Green Bay-Seattle: It Could Have Been Worse
September 25, 2012

"Did you see the game last night?"

Normally when somebody asks that question, they mean the upset result, the winning score, the come from behind. Last night's game had all of those things. But that's not what anyone is talking about.

What we are talking about is the refereeing, missed offensive pass interference, and a decision that changed the outcome of the game. What most people thought they saw was Green Bay Packers safety MD Jennings make the interception that sealed the game. What was called was Seattle Seahawks Golden Tate catching the winning touchdown.

But let's not start there; let's start earlier in the drive, on a 1st and 30, with defender Sam Shields covering Sidney Rice, turning to make a play on the ball and being grabbed by the receiver. Flag on the play. Only the call was, incredibly, defensive pass interference, rather than offensive. A reward of 32 yards, and enough of a bad call to have left a taste in the mouth had the Seahawks legitimately staged a comeback thereafter.

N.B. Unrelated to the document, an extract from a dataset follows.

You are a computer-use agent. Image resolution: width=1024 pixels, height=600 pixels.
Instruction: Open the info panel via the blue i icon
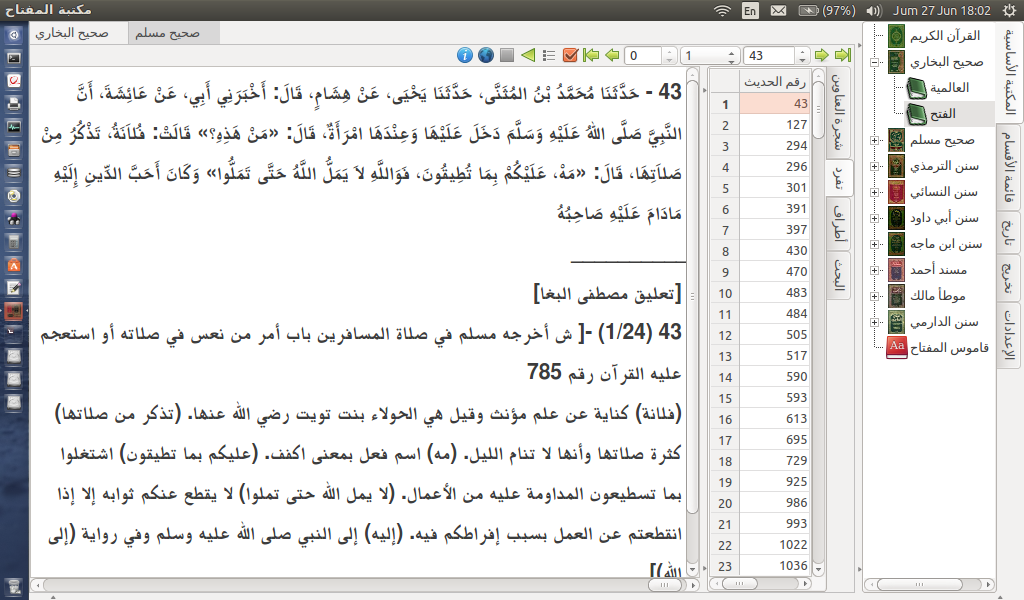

Which they did, officially, because Golden Tate was given touchdown in the end zone soon enough, with another blown offensive interference call, one so easy, even I could see it.

Argue 'simultaneous possession' all you like, it didn't seem like a touchdown. I refuse to accept that it was a touchdown. I will not bend reality, stretch definitions, or conjure up blind spots to find a way to live with the result, as called, by replacement referees. I think the Packers showed immense class by walking off, taking their frustrations to the locker room and twittersphere.

It could have been worse.

With both the Patriots-Ravens game (which pales by comparison) on Sunday night and then with the Packers-Seahawks game on Monday night, the home team won. Coincidence? that's a whole extra conversation. The road teams seethed their way back to their airports. But what happens when the home team loses under similar circumstances? What happens if a team gets jobbed in their home stadium, with 80,000 filling the air with chants of "B---S**t, B---S**t" (as was heard around the globe loud and clear on Sunday night), and then their team loses? What happens in Philly, against the Giants, and the Eagles lose it on a controversial call? A storm of food and drinks raining down on the field? Assaults? A riot?

NFL games are being played under the tenuous – and eroding – control of the replacement refs. If things continue this way, I fear something very serious could happen during or after a game.

Right now, the NFL needs to get around the table with regular refs, and it needs to do so in the spirit of 'compromise'. Because on the evidence of last night, league credibility has been compromised.